● **WHAT NEEDS TO BE DONE**: In the blog entry about treatments and safety, how long did the marriage last?

● **SUPPLIED TEXT**:
= = = =

#3 of the journey
Wow. This is quite a present I’ve given myself. I had my 5th and 6th treatments today.
When I went in this morning, I had a pretty bad headache and worried for a bit that these treatments were making the headaches worse, but today’s sessions completely took the headache away. I had so many awarenesses today and am feeling very free tonight.
What’s making this fascinating is the memories that have flooded my conscious mind. I’ve had several flashbacks since my sessions yesterday of ways that I’ve tried to create safety for myself. When I was 23 yrs. old I got engaged to a handsome young man who was really tall (6’8″) and maybe because my dad was so tall, I had the notion that David would keep me safe. At another time in my life, I got engaged to a man almost 20 years older than me because I was sure life would feel safe with him. Neither of those relationships made it to the altar because I realized neither of them could give me the safe feelings I was looking for.
This morning I had a memory of getting dressed for my wedding and remembering how excited I was that I finally met the man that I was sure would create a safe life for me. The marriage lasted four years and it created just the opposite of safe.
As I shared in yesterday’s blog, I’ve done alot of therapy around these issues and have been aware of them for a long time, but have always gotten hung up at the safety issue as far as how to find it.
Spiritually I know God takes care of me, but it’s like a deep physical craving to feel safe and grounded and I’ve done some wacky things over the years to try to create it. Alcohol, prescription meds, pot, food, codependency. All of it.

= = = =

● **SUPPLIED INFORMATION**:
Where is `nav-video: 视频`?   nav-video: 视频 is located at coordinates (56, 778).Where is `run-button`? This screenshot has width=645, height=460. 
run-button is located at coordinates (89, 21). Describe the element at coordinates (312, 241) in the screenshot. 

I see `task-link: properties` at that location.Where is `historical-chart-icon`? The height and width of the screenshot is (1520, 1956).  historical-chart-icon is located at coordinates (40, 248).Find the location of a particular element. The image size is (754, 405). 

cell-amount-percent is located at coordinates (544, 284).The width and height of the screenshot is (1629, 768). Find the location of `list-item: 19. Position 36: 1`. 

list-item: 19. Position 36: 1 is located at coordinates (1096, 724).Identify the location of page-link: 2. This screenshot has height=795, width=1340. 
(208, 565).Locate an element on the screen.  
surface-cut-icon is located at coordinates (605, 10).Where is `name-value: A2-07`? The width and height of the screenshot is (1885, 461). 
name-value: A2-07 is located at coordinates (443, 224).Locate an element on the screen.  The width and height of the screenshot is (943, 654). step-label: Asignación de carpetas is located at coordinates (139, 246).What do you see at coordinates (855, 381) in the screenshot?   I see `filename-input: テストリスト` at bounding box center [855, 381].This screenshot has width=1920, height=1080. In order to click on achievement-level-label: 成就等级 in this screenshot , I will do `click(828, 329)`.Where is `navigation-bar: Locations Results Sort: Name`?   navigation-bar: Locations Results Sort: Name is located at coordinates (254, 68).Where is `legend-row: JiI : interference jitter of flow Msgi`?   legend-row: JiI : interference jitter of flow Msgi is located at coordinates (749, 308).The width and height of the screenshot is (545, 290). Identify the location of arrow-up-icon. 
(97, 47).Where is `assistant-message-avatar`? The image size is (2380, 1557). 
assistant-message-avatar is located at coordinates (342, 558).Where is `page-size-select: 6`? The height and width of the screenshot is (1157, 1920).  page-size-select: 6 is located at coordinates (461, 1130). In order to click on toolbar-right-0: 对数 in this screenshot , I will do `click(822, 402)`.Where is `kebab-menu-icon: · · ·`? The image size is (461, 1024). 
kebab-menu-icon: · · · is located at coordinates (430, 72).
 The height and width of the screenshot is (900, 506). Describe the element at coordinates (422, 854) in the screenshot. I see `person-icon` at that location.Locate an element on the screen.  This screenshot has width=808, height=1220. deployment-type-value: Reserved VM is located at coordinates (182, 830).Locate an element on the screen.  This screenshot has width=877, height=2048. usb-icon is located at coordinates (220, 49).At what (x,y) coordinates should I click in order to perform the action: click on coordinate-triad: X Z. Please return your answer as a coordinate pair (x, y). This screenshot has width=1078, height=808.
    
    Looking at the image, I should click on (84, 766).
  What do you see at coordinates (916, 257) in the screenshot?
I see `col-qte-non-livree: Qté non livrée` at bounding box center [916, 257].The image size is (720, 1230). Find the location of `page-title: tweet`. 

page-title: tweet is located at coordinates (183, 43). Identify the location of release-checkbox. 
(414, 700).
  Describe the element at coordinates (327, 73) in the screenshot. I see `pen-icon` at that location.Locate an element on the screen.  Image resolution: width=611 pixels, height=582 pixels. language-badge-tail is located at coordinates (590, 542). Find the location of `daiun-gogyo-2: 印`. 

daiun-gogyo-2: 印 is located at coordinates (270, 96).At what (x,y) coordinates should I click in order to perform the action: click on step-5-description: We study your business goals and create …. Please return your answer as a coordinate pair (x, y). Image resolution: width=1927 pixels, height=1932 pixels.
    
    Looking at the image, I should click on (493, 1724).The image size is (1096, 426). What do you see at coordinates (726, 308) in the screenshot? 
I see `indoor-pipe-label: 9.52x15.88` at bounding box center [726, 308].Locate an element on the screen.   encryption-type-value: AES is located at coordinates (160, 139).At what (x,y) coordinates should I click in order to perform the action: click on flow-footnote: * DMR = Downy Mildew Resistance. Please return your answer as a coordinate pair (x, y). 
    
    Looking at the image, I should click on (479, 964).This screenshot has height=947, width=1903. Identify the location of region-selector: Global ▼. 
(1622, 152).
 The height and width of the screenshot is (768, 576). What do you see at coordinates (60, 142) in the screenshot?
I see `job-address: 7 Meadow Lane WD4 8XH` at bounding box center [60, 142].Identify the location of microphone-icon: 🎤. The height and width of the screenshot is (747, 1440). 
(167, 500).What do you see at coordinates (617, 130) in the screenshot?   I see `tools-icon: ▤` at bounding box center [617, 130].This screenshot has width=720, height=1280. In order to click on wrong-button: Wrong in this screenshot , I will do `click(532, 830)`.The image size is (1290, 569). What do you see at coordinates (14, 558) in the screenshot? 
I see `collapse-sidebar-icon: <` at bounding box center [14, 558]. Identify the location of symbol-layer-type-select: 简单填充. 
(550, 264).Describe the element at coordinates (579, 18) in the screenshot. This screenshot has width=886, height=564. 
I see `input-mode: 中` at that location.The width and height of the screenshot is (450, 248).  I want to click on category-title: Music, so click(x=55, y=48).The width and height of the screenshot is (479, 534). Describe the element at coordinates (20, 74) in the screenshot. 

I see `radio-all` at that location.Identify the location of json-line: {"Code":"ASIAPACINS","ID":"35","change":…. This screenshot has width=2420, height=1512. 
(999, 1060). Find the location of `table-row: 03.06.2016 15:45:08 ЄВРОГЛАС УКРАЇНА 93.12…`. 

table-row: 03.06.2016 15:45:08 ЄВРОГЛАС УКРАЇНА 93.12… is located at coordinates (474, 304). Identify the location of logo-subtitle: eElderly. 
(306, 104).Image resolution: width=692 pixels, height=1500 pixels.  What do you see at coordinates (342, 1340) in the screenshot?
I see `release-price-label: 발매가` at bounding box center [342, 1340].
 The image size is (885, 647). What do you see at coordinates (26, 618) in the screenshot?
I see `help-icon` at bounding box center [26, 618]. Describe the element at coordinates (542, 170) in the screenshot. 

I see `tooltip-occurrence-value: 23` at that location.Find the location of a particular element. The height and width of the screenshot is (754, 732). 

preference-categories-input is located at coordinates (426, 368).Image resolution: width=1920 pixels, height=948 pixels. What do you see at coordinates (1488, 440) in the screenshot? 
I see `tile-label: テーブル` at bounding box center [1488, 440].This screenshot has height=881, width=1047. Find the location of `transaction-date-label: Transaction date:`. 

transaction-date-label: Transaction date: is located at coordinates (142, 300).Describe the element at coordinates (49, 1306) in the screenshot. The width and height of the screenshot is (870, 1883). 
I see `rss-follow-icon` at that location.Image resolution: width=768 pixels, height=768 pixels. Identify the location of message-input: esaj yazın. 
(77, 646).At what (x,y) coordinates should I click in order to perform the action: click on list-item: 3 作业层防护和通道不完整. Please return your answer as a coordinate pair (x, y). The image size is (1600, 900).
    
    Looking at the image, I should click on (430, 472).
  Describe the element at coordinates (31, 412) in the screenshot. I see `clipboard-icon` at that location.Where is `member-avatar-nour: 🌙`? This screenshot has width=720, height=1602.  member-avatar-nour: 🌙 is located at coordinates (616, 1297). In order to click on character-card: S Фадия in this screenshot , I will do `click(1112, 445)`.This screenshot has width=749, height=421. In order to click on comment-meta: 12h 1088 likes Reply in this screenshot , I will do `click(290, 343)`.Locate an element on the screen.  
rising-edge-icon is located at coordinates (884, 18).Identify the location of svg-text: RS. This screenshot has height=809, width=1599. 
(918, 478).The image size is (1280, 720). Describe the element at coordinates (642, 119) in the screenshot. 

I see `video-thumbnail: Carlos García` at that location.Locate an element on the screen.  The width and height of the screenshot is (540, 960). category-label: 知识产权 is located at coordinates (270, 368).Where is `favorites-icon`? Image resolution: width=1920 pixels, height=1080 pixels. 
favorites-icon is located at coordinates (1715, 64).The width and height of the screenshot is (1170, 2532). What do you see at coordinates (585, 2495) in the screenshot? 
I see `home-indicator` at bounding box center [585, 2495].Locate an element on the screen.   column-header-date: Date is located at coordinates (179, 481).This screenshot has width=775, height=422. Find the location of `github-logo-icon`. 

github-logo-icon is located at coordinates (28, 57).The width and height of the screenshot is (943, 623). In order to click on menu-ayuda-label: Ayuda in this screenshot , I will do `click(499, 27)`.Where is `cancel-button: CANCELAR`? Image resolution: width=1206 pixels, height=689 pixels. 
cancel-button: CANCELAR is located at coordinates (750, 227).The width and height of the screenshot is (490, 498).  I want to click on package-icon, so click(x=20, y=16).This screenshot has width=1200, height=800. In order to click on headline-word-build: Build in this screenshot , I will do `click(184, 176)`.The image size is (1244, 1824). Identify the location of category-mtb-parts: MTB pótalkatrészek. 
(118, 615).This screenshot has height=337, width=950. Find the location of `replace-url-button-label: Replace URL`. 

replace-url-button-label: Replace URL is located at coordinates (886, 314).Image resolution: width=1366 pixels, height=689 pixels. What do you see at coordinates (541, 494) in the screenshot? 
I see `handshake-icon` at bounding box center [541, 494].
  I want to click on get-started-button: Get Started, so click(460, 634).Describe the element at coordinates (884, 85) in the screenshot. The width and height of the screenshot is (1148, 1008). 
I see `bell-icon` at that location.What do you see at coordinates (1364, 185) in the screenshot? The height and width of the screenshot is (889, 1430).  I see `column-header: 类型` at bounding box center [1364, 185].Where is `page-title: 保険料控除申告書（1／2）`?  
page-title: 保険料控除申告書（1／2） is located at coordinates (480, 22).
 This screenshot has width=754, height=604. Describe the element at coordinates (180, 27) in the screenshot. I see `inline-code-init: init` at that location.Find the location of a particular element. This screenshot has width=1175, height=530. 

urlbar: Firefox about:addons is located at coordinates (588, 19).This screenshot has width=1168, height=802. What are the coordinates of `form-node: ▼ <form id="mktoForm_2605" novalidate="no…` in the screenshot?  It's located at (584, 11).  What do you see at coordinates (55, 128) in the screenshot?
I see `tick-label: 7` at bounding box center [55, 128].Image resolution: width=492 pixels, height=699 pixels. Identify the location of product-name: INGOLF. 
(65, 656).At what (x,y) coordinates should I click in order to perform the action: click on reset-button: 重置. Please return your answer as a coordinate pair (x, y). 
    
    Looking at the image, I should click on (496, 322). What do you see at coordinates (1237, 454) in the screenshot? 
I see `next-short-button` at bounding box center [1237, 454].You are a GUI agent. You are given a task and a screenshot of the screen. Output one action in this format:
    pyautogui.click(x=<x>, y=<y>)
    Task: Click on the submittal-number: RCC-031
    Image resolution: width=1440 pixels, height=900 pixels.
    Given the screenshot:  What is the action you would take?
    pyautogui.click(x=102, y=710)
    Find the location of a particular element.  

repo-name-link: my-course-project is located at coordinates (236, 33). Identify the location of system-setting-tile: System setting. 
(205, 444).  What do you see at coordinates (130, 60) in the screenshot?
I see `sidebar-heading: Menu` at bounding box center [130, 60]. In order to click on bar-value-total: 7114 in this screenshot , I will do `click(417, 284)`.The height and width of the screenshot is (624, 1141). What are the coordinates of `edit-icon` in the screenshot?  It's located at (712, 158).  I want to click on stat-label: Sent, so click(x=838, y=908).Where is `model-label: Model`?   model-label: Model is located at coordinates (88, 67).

= = = =

● **ANSWER SECTION**: Four years.